Santa Clara is a town where your Spanish will be put to the test and where you’ll see Cubans going about their daily tasks without paying much attention to the relatively few tourists.
As in other cities, the town centre around the Parque Leoncio Vidal is well on the way to a beautiful restoration.
On the west-side of the park you can see the tall, light blue building of the hotel Santa Clara Libre. The original bullet holes from the battle in late December 1958 are preserved for the future and the hotel towers over the city as a monument over a fight, a victory and a legacy that the people in this town are still reminded of every day.
A short walk to the east along Independencia road will bring you to the Monumento a la Toma del Tren Blindado, where 5 of Batista’s original train-carriages are placed alongside the bulldozer that was used to stop the train.
To be face to face with the original remedies from that short battle is somehow mind-boggling. The thought that this bulldozer is a part of a history that has had such an impact on a country and its people is in itself amazing.

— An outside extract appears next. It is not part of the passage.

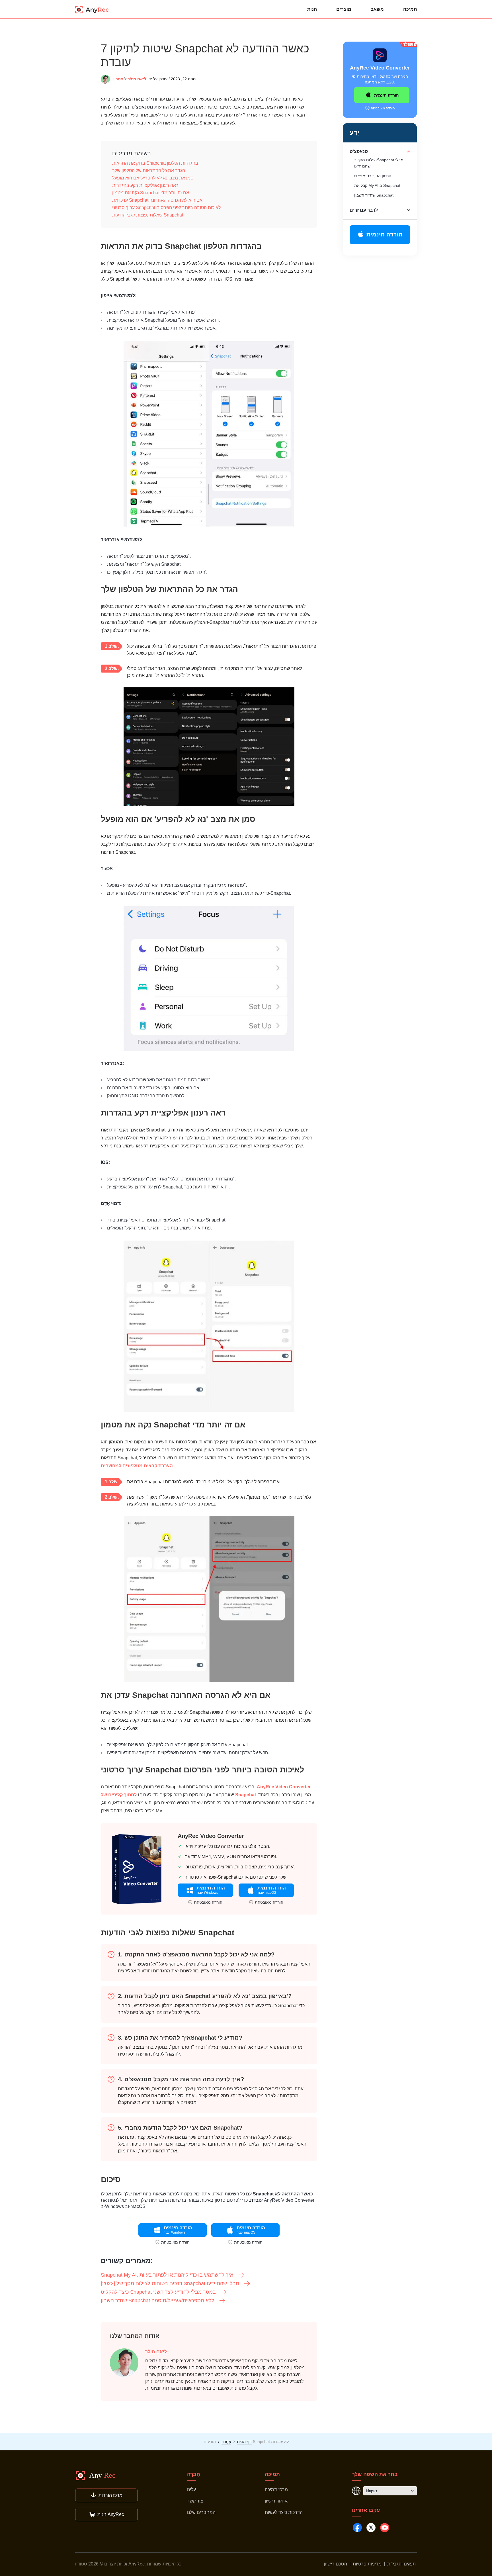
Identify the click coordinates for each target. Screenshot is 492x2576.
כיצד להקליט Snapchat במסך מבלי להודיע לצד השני (158, 2292)
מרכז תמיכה (276, 2489)
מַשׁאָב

If you move outside the town centre, unfortunately - on the flip side, you don’t have to go very far to experience how some of Santa Clara’s beauty is only skin-deep.
From the park I walked along the west-going Marta Abreu road, and half a kilometer down the road there was a small bridge crossing the Rio Bélico. To the north I could see the housing going all the way down to the overgrown stream.
It was evident that the riverbanks, even so close to the city centre, were used as a waste dumping ground.
While I was there, a man rolled up with his wheelbarrow. It was filled with leftover building materials, bricks, buckets of paint etc. Everything was dumped over the edge of the bridge and onto the banks below.
Apart from that, Santa Clara is definitely worth a visit. It has an easygoing feel, and you’ll meet curious, relaxed and extremely friendly people.